La chica, ofendida, se largó de la Sala Común. Draco había dejado los apuntes sobre la mesa, y se desabrochó unos cuantos botones de la camisa –puto calor-.Theodore sintió sus grises ojos sobre él.

La mirada del rubio le incomodaba, Theo empezó a sentir más calor, subiendo por sus piernas, deteniéndose en su entrepierna y terminando en sus mejillas.

Draco sonrió lascivamente. Theodore se quería morir. De verdad. Decidió enfrentarlo.

-¿Qué miras tanto, Malfoy?- siseó. Él otro supo que había dado en el clavo.

-Nada, Theodore querido. Parece que te has ruborizado.- La sola mención del color de sus mejillas lo hizo sonrojarse más.

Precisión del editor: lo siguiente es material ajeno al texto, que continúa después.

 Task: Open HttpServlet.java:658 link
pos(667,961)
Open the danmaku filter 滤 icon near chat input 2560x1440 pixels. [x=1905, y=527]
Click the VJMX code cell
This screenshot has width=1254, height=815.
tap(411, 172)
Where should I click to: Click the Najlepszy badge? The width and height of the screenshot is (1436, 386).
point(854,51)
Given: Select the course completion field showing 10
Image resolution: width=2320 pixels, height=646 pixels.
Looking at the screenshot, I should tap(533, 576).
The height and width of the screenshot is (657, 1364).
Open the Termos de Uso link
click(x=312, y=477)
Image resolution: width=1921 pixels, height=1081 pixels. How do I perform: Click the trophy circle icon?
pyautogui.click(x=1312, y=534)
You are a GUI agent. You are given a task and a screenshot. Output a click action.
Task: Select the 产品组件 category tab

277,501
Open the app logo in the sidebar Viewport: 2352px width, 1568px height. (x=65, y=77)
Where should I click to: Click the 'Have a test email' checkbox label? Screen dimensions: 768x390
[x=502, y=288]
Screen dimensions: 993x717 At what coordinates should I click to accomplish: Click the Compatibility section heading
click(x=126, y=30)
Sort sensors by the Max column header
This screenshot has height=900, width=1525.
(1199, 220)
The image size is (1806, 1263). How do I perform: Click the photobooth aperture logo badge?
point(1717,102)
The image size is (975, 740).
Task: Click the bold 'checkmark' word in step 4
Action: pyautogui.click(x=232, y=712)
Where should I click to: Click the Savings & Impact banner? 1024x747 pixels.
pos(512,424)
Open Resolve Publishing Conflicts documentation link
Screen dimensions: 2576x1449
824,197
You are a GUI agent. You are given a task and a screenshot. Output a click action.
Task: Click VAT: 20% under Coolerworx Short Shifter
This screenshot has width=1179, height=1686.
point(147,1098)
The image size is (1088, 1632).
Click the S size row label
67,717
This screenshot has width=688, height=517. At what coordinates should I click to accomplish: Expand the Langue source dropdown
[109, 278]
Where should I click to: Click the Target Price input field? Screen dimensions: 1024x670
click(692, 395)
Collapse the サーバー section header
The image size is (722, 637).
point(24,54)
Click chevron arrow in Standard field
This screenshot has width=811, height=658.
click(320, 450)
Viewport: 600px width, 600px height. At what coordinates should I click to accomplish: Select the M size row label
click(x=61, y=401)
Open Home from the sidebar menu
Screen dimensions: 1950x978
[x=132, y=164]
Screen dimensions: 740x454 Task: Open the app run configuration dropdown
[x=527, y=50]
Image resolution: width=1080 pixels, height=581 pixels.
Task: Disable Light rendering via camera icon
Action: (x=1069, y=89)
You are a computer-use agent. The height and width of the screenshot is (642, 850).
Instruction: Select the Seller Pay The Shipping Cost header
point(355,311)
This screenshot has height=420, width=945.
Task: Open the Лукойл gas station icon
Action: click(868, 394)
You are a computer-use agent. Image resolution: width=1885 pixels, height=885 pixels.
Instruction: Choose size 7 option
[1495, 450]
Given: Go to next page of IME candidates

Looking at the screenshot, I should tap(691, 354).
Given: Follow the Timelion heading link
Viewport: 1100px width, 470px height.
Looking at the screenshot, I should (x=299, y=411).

Por un momento, ambos quedaron en silencio. Nada más existía fuera de los ojos del otro. Azul contra gris. Otra sonrisa cargada de lujuria apareció en el rostro de Malfoy.

-¿Por qué no terminamos arriba?- preguntó, en un susurro elegante sobre la oreja de Theodore. El moreno podía sentir el aliento del otro. Tuvo que contenerse para no tomarlo por las solapas de la camisa y tirarlo sobre el sofá. - Blaise y los demás deben estar fuera.

Cree que se ha muerto y se ha ido al infierno. De seguro no haría ese puto calor en el cielo. Y no había opción de que Theodore fuera al cielo. Aún así, se levantó y siguió al rubio sin protestar.